That's an oversimplification of the situation. Right or wrong, antitrust concerns aren't only about hurdles today, but about the competition practices and the direction of the market in the future. It's rightly recognized that a deal that's too good to be true today can easily lead to a bad deal later on when competition has fallen by the wayside.

In the case of IE, Microsoft provides this product for free, bundled with its OS, which makes it harder for competitors to compete. After all, you can't underprice free. The concern, then, isn't that MS is offering a free browser, but that the method of its offer will harm competition, and consumers will be worse off in the future when it's gone.

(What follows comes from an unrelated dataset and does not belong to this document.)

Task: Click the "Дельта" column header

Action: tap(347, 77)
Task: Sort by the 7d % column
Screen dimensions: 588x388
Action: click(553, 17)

I'm not saying that approach to the situation is one I particularly agree with, but it is fair reasoning that you don't seem to be recognizing.

Stephen Skarlatos

You totally miss the point that competition is working, it is that simple. The IE market share has gone from 80% to 66%. I can see the EU monitoring the situation but placing sanctions is silly. I know they have not decided on sanctions yet but I am commenting on the possibility.

And on your free argument, it has always been free so it is not like MS changed policy to gain market share and kill competitors. Yes they had an advantage but that is being remedied by better products from competitors and previous anti-trust rulings.

Chris Carlin

No, it's not that simple because we're not talking about these instant results, but about law. Unless you're ready to argue that Microsoft should be above the law, that stuff kind of matters.

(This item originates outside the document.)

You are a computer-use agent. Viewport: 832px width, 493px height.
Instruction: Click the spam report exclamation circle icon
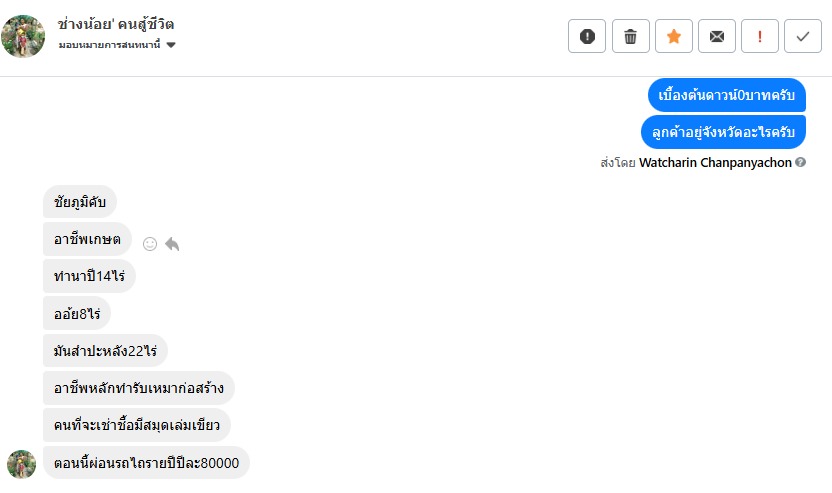(x=587, y=36)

Antitrust regulation is generally written to place emphasis on current strategies, not current trends. Microsoft is bundling these products, offering the pieces for free, a price that competition cannot undercut. That's the picture that antitrust law is focused on, and that perspective WHETHER YOU AND I AGREE WITH IT OR NOT is pretty solid. It's incomplete, but it's solid for what it is.

This isn't a gang of bored prosecutors looking to harass Microsoft; they're officials looking to make sure Microsoft is following the law. Their similar past decisions have been confirmed by appellate courts, so it's reasonable to suspect that they're operating correctly here as well.

So you may argue that the EU antitrust laws are just plain silly, and I'd tend to agree, but the case itself is probably sound: MS is breaking the law by using these strategies, REGARDLESS OF COMPETITION AT THE MOMENT, and it should be forced to comply.

Chris Carlin

And by the way, there's another side to competition than just counting the alternatives to IE.

IE, though it's quirks and broken implementations of web standards, leads to websites that only work properly with IE... the "real" version of which is only available on Windows. This promotes vendor lock-in to Windows, particularly among large businesses who use such websites on their intranet for timesheet tracking and such.

That's quite a large market, and helps explain why after decades of development, IE remains notoriously broken.

So it's not only about the small barrier to entry that IE's bundling causes to other browsers, but about the huge barrier to entry that the lack of availability causes to other operating systems.

That's the kind of thing these laws are designed to consider: had MS not bundled IE for free in the first place, perhaps the intranet websites wouldn't have been built to rely on it, and the vendor lock-in would be less today.

Stephen Skarlatos

Actually, from what I have read, the EU laws are very similar to US laws, although the regulators have more leeway in defining what is in the public interest. BTW, the US Justice Department declined to join the fray on this matter.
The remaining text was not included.